The premise of Looper is that in 2074, time travel exists, but is used solely by criminals to send bound and hooded people back to 2044, where assassins shoot them the moment they appear.  Often the victims are the assassins themselves, thirty years older; shooting your future self is called "closing the loop."  The story focuses on a "looper" named Joe, whose older self manages to overpower and escape his younger self.  Seven years earlier — i.e., in 2067, twenty-three years after the "now" of the movie — he had met a woman who became the love of his life, but she was killed on the order of 2074's scariest crimelord; on the loose in 2044, old Joe tries to track down and kill that crimelord as a child and thereby prevent his wife's death.

I have two things to say about this movie:

One, it is a shame that having cooked up this whole complicated sci-fi world, the main thing Johnson does with it is have men run around shooting each other.

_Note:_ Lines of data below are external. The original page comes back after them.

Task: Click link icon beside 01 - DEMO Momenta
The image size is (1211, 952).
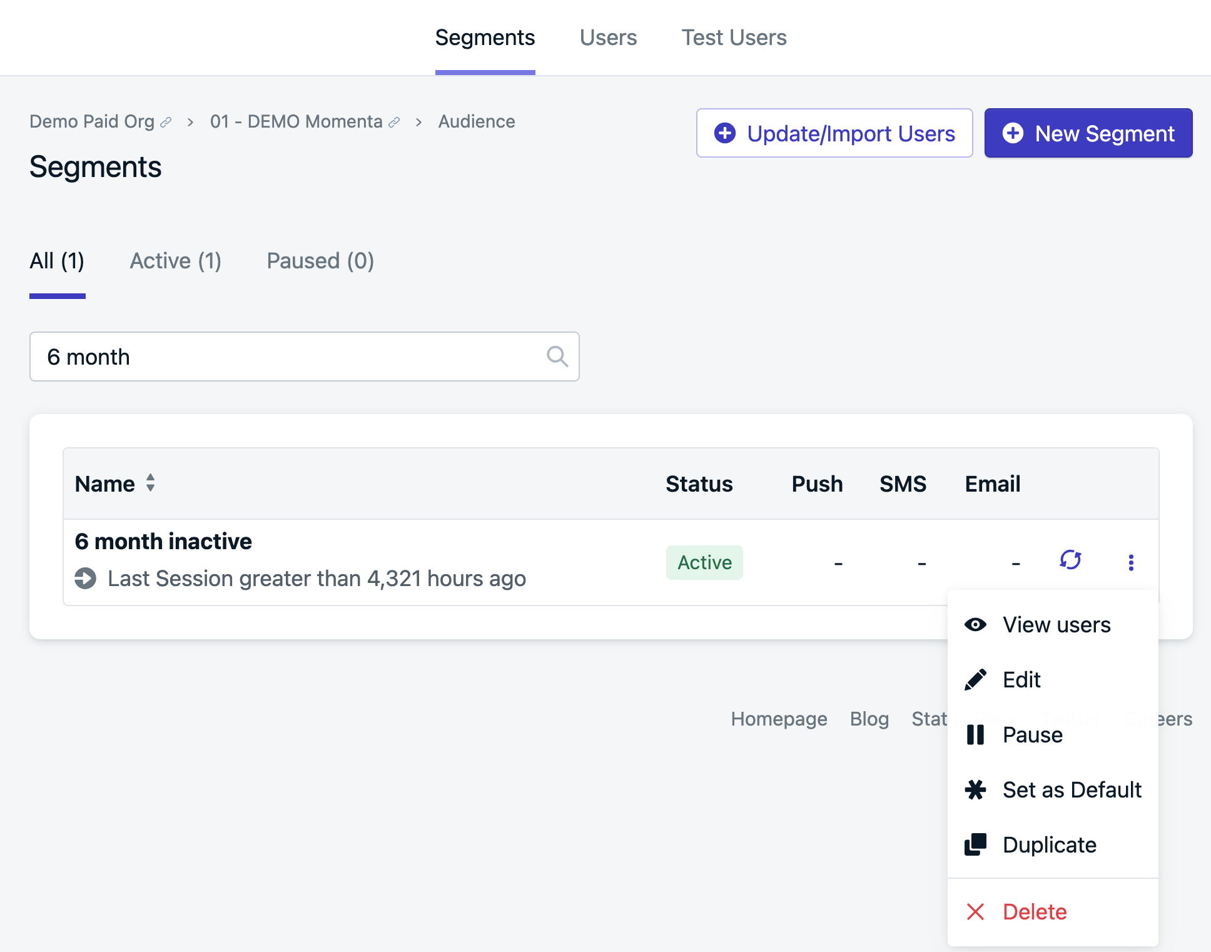Action: pyautogui.click(x=394, y=123)
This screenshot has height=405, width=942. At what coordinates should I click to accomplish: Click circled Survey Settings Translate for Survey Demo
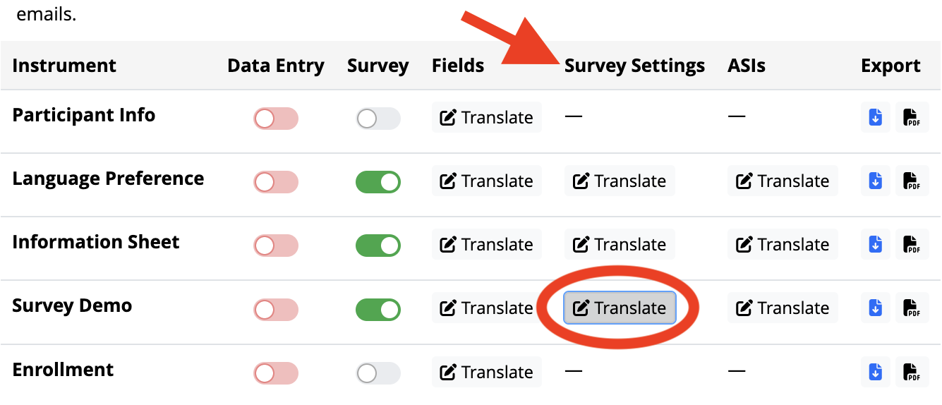point(620,308)
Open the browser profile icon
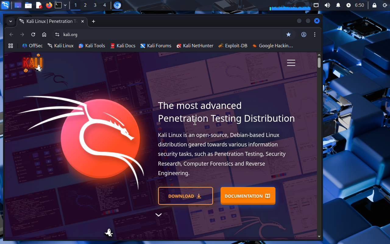Screen dimensions: 390x244 point(304,34)
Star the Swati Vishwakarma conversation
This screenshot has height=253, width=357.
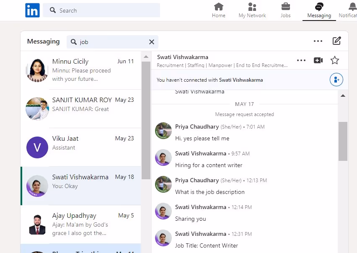pos(335,60)
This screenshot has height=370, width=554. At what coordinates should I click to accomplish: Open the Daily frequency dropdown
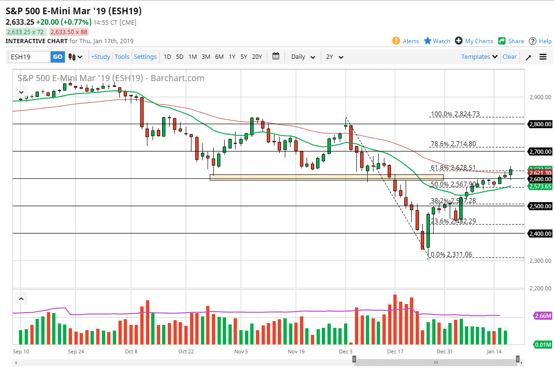coord(302,56)
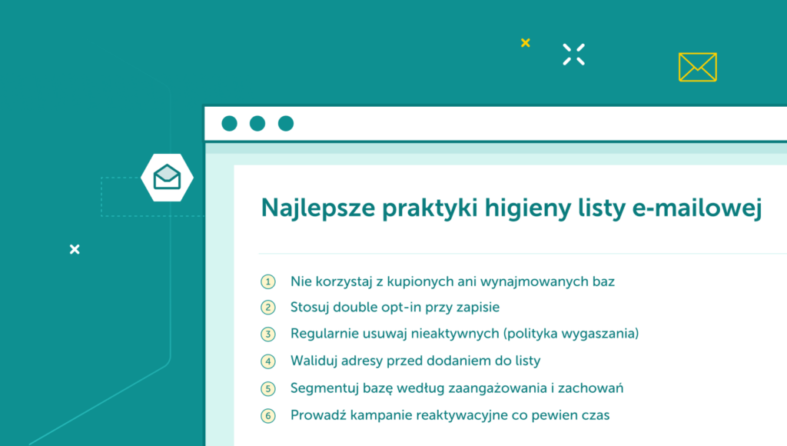
Task: Click the tip Nie korzystaj z kupionych baz
Action: point(452,281)
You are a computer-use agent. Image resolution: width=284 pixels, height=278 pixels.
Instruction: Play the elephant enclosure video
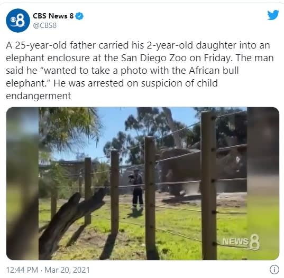tap(143, 184)
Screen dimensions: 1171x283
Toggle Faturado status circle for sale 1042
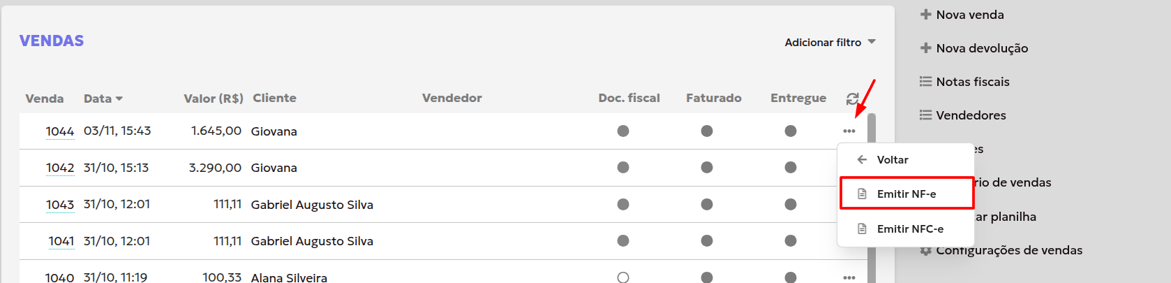point(707,168)
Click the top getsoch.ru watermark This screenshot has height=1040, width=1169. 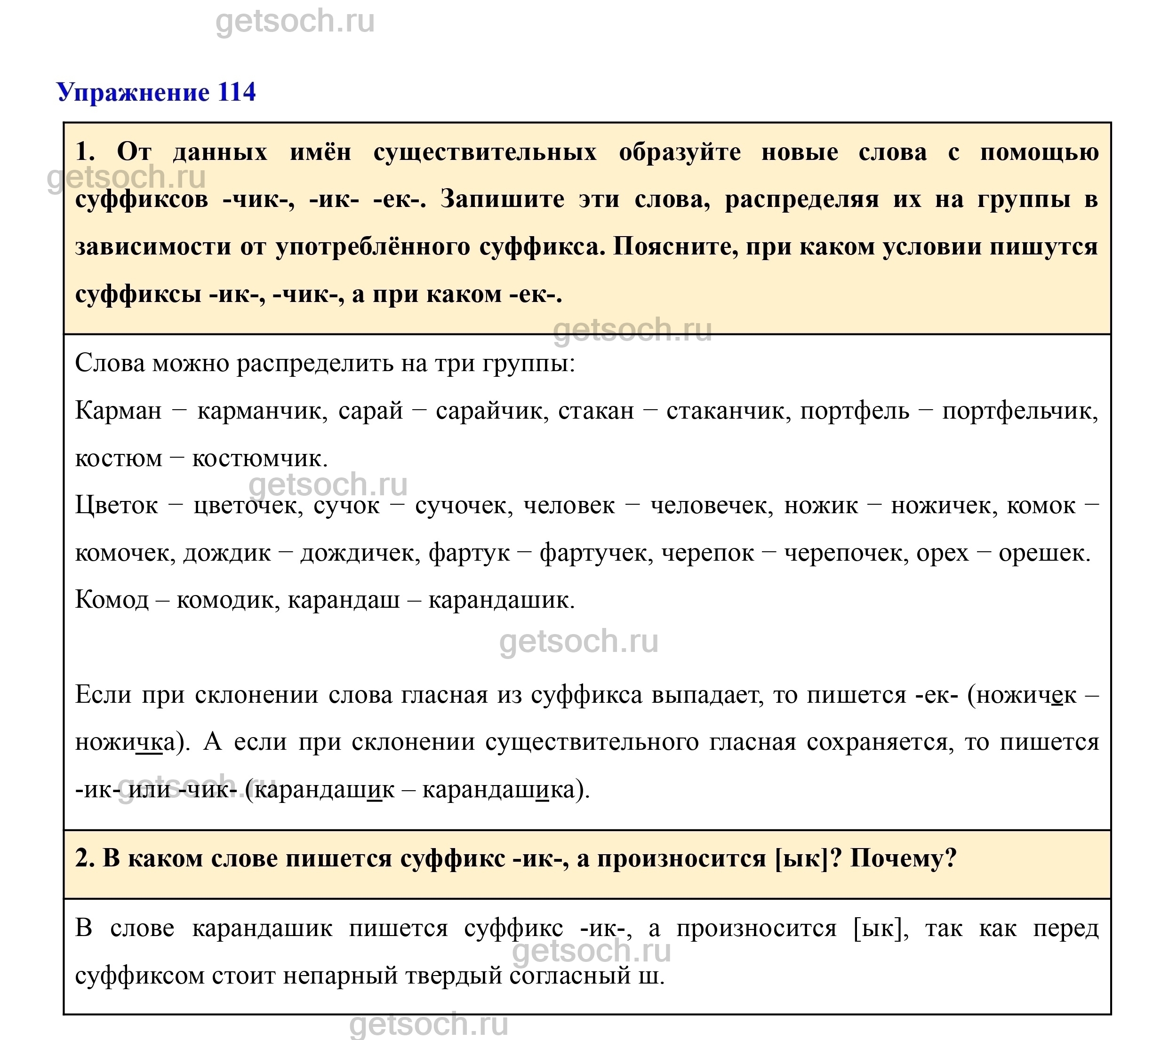coord(295,21)
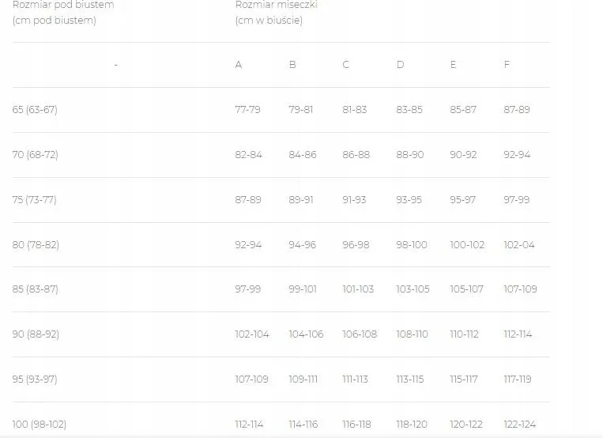Click the cup size A column header

[239, 65]
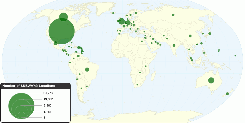Click the 23,750 legend value

pos(49,93)
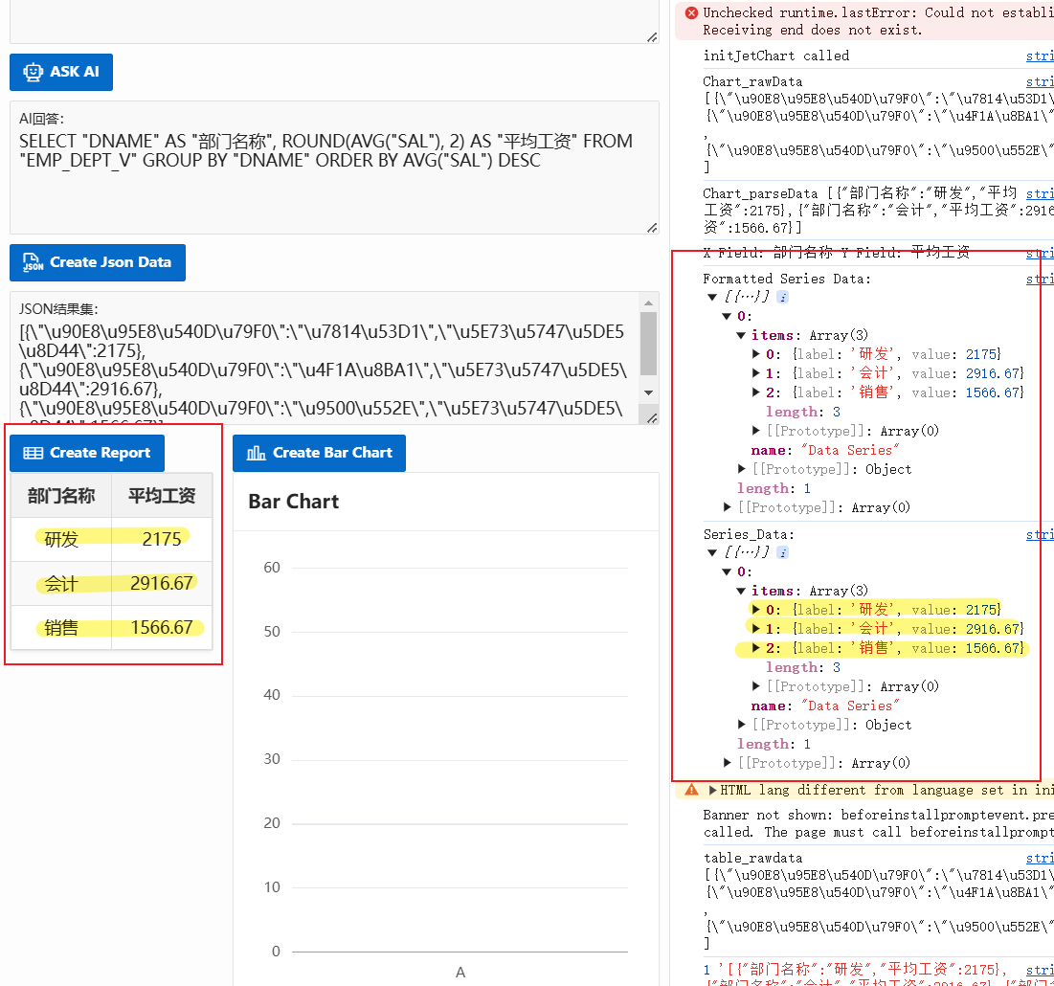Click the info badge under Formatted Series Data

pos(782,298)
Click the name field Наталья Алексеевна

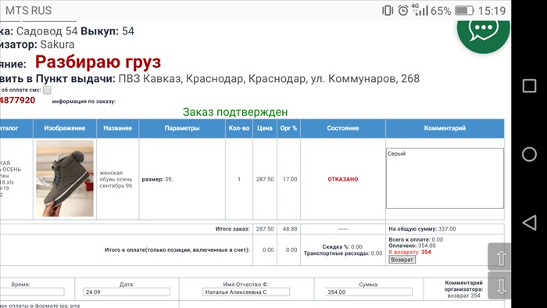coord(246,292)
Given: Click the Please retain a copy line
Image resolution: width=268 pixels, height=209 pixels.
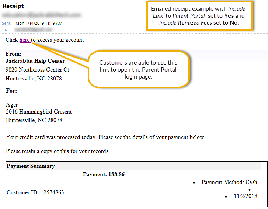Looking at the screenshot, I should point(58,151).
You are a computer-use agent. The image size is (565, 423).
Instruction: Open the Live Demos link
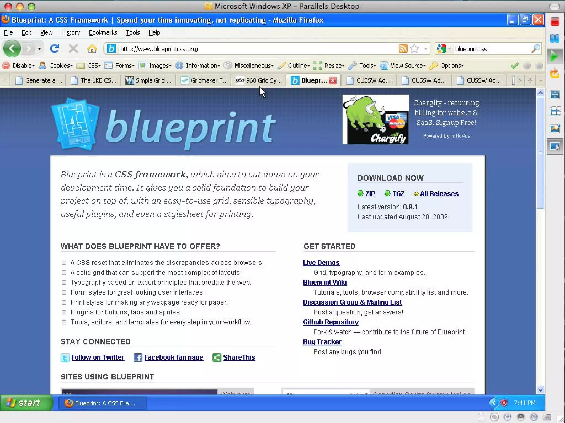pyautogui.click(x=321, y=262)

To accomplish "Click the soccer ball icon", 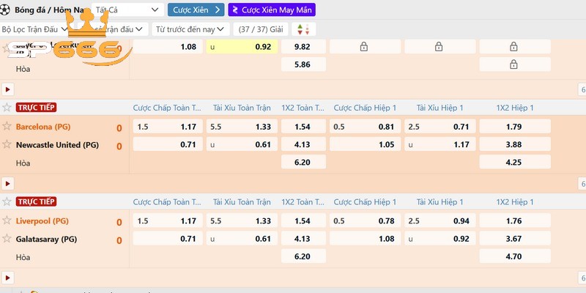I will coord(5,9).
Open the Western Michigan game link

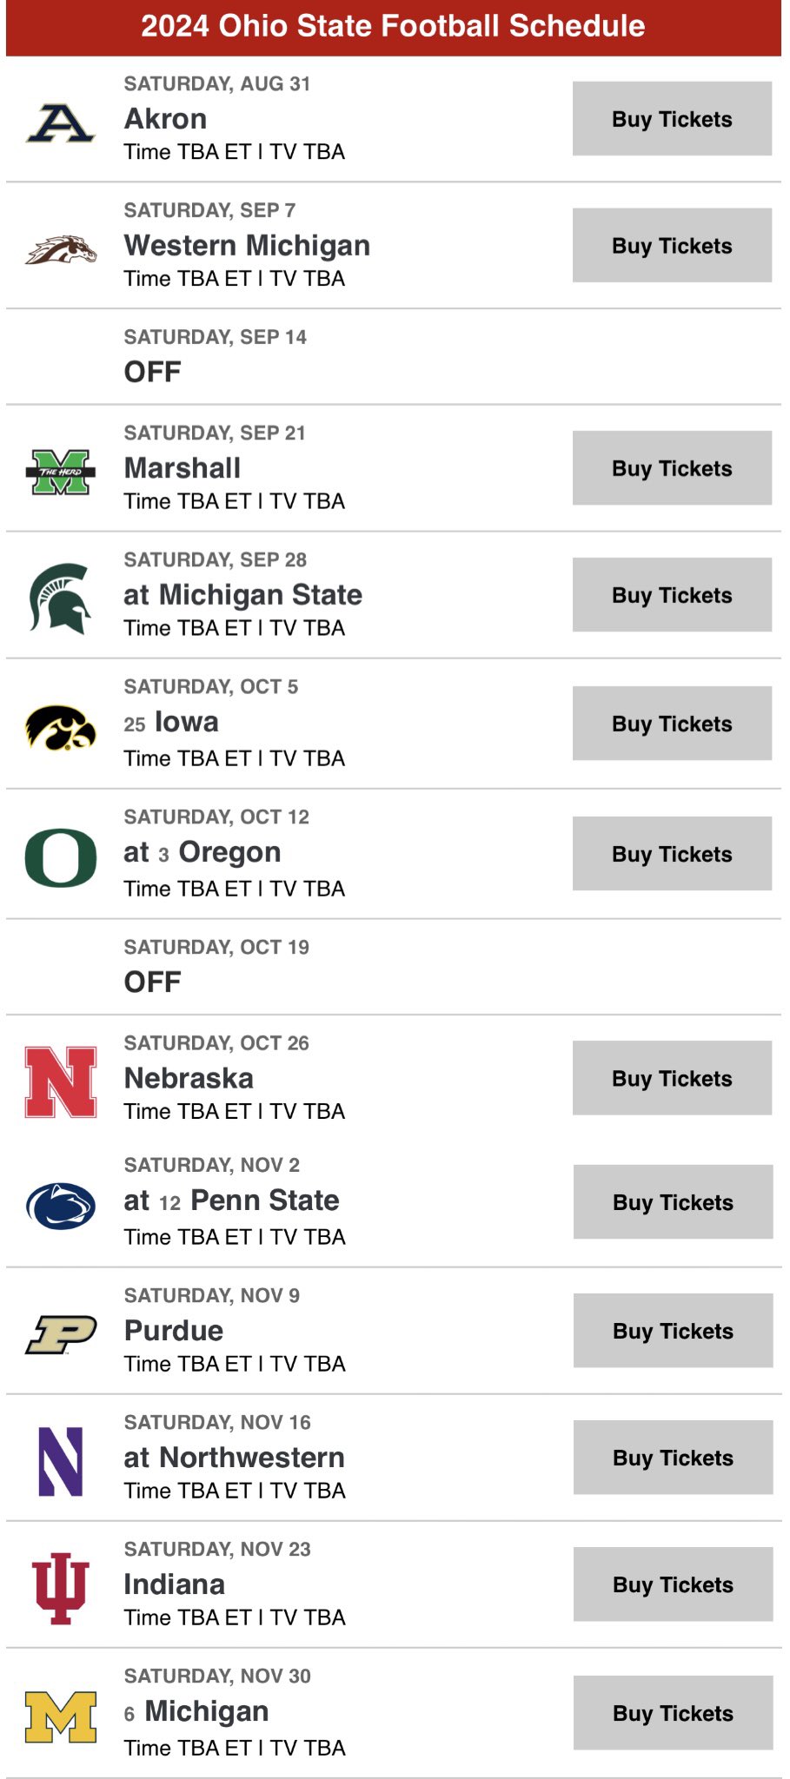coord(247,246)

Two, to me the most interesting thing about this movie is its stance toward old Joe and his wife.  Midway through the movie there's a scene in which young Joe tells his older self that the solution to their problem is for old Joe to show him a picture of his wife, so that when young Joe becomes middle-aged Joe, he can avoid that woman if he ever runs into her.  He doesn't know her from any of the other billions of women on the planet and is perfectly happy to marry someone else, which would result in an old Joe with a different set of memories and a longer life for the woman in the picture.  Old Joe's response is to punch his younger self in the face.  As far as he's concerned, meeting his wife is the thing that redeemed his previously shitty life, and giving her up is not an option.  I'm used to stories like these treating it as imperative to protect beloved people and relationships in the status quo timeline, so it was interesting to see this movie take young Joe's side.  I once read a Livejournal post in which the author discussed a dream he'd had in which he'd gone back in time to his teenage years, with a chance to do things differently.  That's the sort of thing I spend around 90% of my waking life daydreaming about, but he described being devastated to realize that, no matter what happened, he would never have the son that he had in the original timeline, i.e., real life.  Looper's response would be to point out that given the astronomical number of possible children you could have had even with your current partner, let alone with the other partners you could have had, there's no reason to think that you happened to end up with the kid with whom you would have forged the strongest bond.  Statistically speaking, you probably did about average.  So, yes, you'd lose something by giving up the current timeline — but you have to weigh that against what you're losing by giving up other possible timelines, ones that you have every reason to think might be better overall, since you'd be working with the benefit of a practice run.

Obviously, it's easy for me to be cavalier about giving up the relationships I've forged in this timeline because at the moment I'm not particularly close to anyone, and those few people I've been close to in the past have had ample reason to wish for a timeline in which I'd been armed with their photographs so I could avoid them and spare them some grief.  But you don't have to find yourself in The Darkest Timeline to see the error in privileging the timeline we're in just because we're in it.  The next episode of Radio K touches on this, and I was actually going to wait to post this writeup until I could link to it, but I don't know when it will be ready and I decided that I really ought to get back to working through my movie queue in the meantime.  (Some might suggest that I skip ahead to the next movie and come back to this one later, but that would be madness.  ORDER MUST BE MAINTAINED.)  So here's a sneak preview of what Clare Parker has to say on this topic:

Actually, the idea of mourning for someone whose grandparents never met is the theme of Astro City v2 #½, which is larded with retro superhero universe silliness but which is nevertheless the thing in the world that most reliably makes me cry.  And while in my case the word "mourning" might be too strong, I do often find myself melancholy about people who never existed.  One refrain I've heard from several people when my relationships have fallen apart is "at least you didn't have kids" — both for the kids' own sake, and because "they'd be in another state or country and that would make you miserable".  But I dunno about that second part.  I have never been in a relationship in which my partner and I didn't pick out names for our potential future children, which may not be an advisable practice since it makes them feel real.  And instead of being in another state or country, they're now trapped in other timelines.  That doesn't strike me as better.